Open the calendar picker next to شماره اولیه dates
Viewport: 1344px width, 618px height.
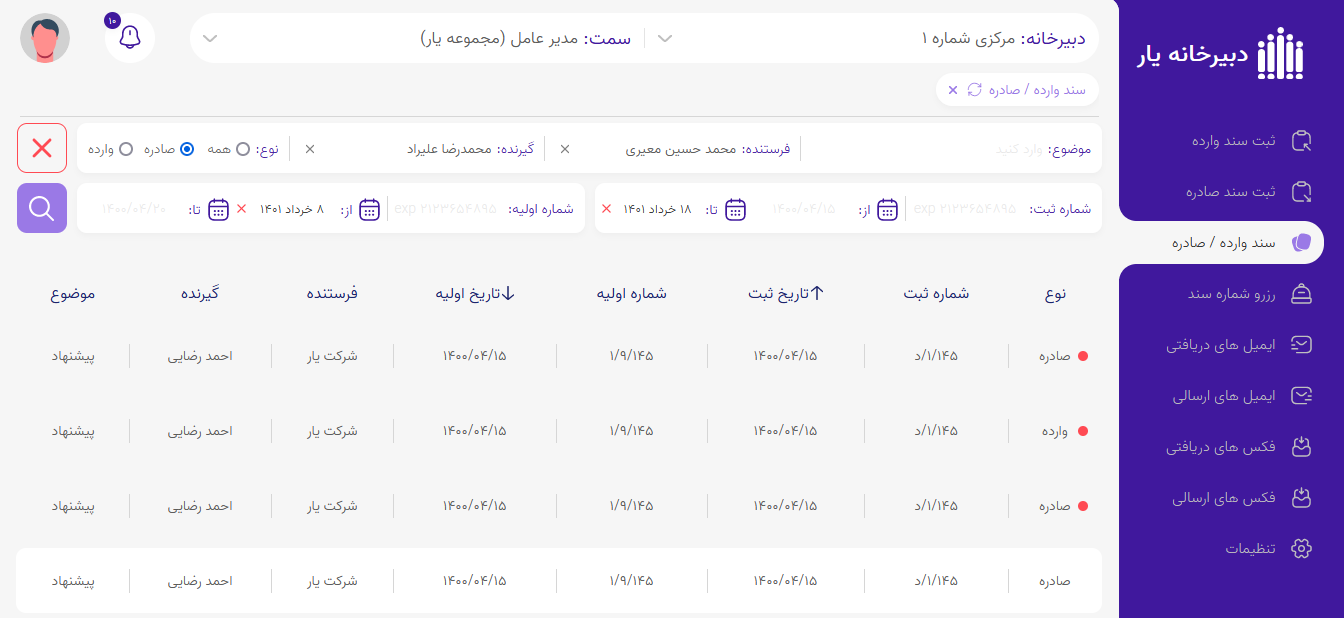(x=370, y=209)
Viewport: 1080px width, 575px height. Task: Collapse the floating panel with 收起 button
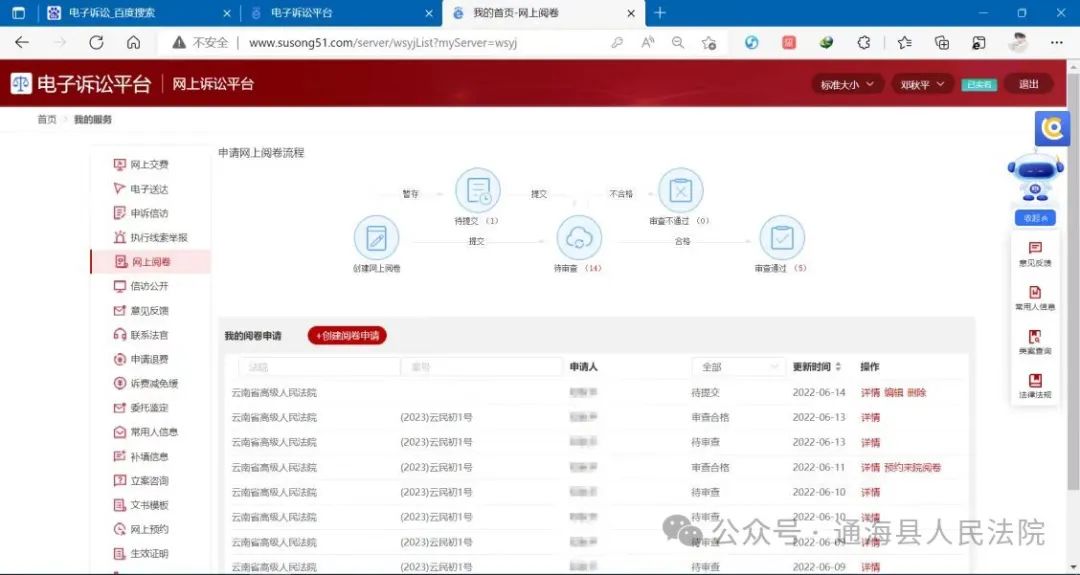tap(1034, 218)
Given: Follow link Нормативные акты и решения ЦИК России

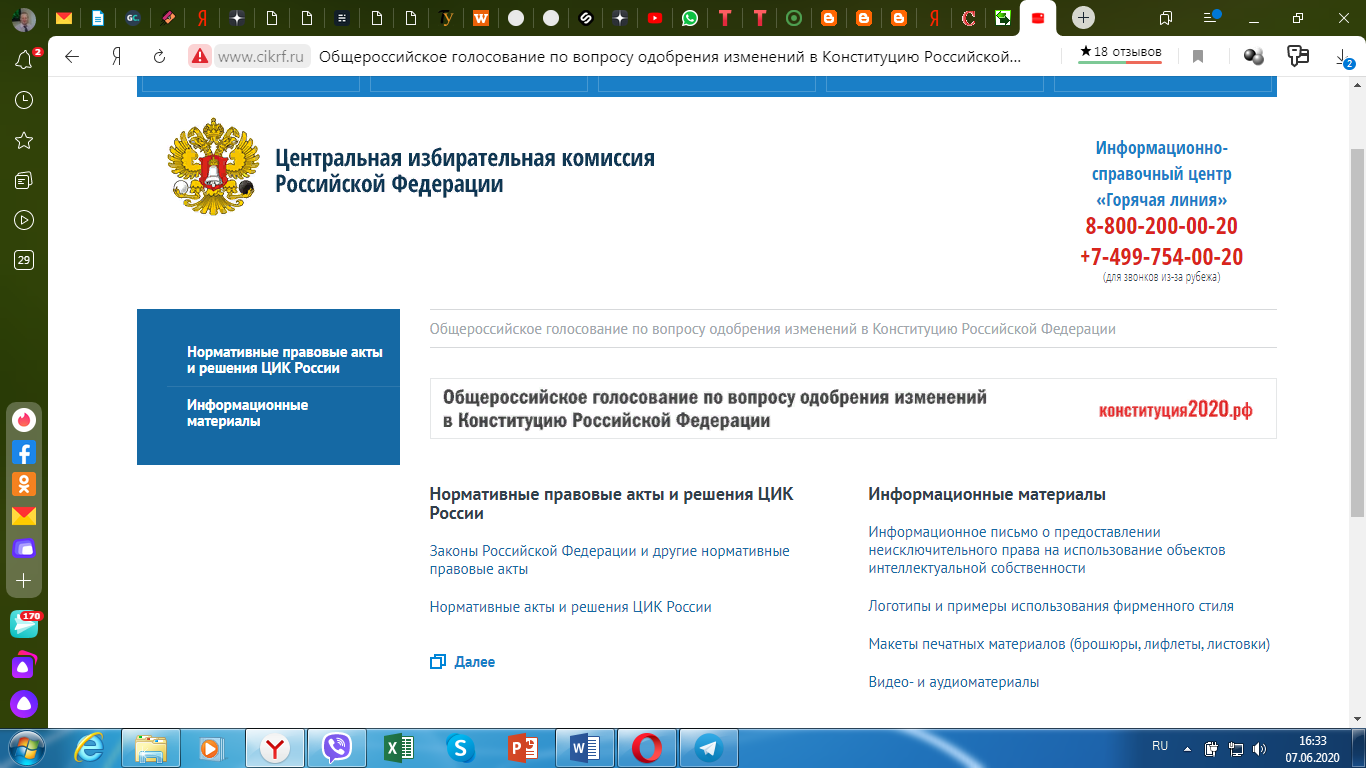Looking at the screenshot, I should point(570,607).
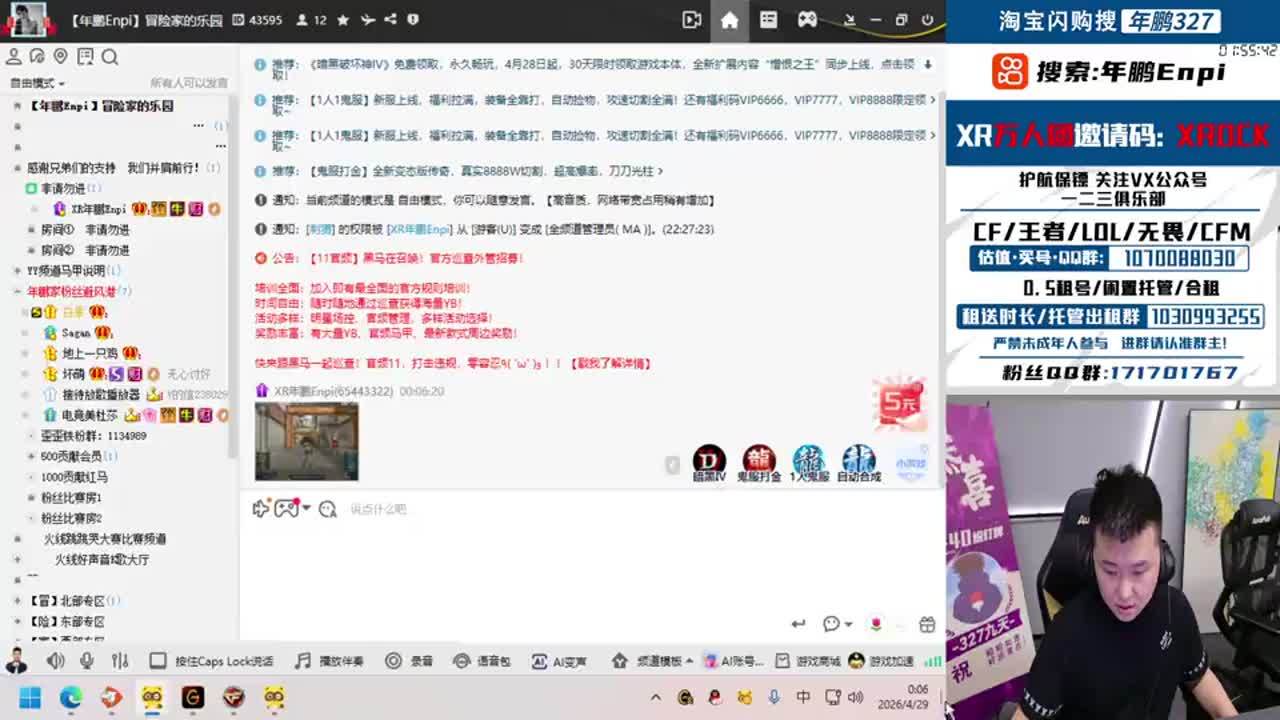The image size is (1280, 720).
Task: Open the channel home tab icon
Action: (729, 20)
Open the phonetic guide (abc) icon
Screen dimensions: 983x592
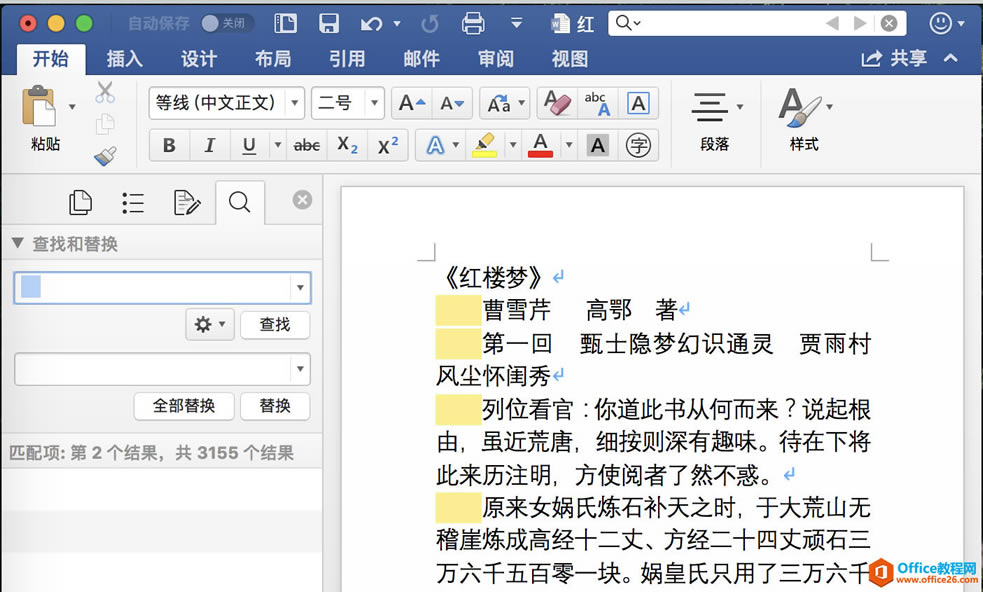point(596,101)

Work instructions: Each record must be set down again without alteration, and no picture may be carried over.

Task answer:
Open the calendar picker next to شماره اولیه dates
Viewport: 1344px width, 618px height.
(x=370, y=209)
Viewport: 1080px width, 575px height. Task: Collapse the floating panel with 收起 button
tap(1034, 218)
Given: Follow link Нормативные акты и решения ЦИК России

Looking at the screenshot, I should point(570,607).
The image size is (1280, 720).
Task: Open the channel home tab icon
Action: (729, 20)
Open the phonetic guide (abc) icon
Screen dimensions: 983x592
point(596,101)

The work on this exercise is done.